Уфф… А теперь вынырнем из этого раскаленного потока и попытаемся собраться с мыслями, разбежавшимися в страхе, не сделаемся ли и мы прислужниками воров и убийц, если позволим себе какие-то возражения? Рискну, однако, пойти на красный свет этого антилиберального вулкана, в коем с изумлением обнаруживаешь реинкарнацию кочетовского «Чего же ты хочешь?». И там, и здесь российские оппозиционеры либо подкуплены, либо обмануты западной «закулисой», и даже в обоих романах самый умный наш враг — военный преступник (притом не «бывший», поскольку преступления нацизма не имеют срока давности). Но кочетовский роман читался как бред преследования: уж и сюжеты антисоветских стихотворений поэту диктовала в постели прожженная корреспондентка Порция Уиски, как ее переименовали в одной пародии, хотя лично в моем окружении главным антисоветским агитатором была советская власть, своей лживостью заставлявшая считать нашими друзьями всех ее врагов.
Максим Кантор пишет неизмеримо лучше Кочетова (уровень Эренбурга периода «Хулио Хуренито» — «Падения Парижа») и тем более превосходит его по части ума и эрудиции (взять хотя бы бесконечный перечень военных преступников, прощенных «покаявшейся» Германией). Безразмерные идеологические прения, как все рациональное, скорее, впрочем, ослабляют впечатление, пробуждая скепсис и размывая художественную достоверность (материальный мир в романе и без того практически не изображен).
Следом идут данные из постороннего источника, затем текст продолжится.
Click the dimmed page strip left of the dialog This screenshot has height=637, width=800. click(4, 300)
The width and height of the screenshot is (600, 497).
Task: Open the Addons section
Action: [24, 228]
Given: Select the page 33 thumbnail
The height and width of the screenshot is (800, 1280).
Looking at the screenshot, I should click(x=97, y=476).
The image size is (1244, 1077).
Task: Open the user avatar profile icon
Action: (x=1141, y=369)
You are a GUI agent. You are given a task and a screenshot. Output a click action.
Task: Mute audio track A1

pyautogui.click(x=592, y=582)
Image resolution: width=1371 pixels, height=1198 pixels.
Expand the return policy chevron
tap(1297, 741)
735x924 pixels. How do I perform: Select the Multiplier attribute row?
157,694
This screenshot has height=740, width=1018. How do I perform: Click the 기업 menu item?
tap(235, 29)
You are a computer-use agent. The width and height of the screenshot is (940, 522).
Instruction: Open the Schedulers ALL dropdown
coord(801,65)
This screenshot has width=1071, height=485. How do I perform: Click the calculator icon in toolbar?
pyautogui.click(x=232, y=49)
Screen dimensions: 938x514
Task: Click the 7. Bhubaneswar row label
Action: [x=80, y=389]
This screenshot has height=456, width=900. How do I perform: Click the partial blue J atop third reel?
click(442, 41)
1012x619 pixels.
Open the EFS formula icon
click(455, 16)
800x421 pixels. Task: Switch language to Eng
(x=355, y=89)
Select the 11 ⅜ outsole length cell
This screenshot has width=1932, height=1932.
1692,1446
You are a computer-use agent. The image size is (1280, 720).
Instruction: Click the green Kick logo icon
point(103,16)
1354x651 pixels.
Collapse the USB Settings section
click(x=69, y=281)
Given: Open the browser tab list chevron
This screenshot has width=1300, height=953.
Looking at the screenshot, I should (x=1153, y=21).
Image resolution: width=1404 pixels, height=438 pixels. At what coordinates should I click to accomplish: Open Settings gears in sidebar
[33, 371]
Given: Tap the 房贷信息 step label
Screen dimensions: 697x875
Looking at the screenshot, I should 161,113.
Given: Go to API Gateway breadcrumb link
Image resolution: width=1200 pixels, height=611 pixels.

Что тоже облегчает возможность осознать, что и мир Кантора имеет с моим личным окружением не больше общего, чем мир Кочетова: из моих знакомых, наиболее страстно преданных либеральной грезе, ни один, чаще ни одна, не стали бы заискивать перед убийцами, целоваться с проститутками, пожимать руку мошенникам и просить денег у воров, — может быть, именно собственное благородство и вера в благородство мира заставляют моих личных либералов, чаще либералок, держаться за свою красивую сказку, в которой на мировых перекрестках все порядочные государства ходят исключительно на зеленый.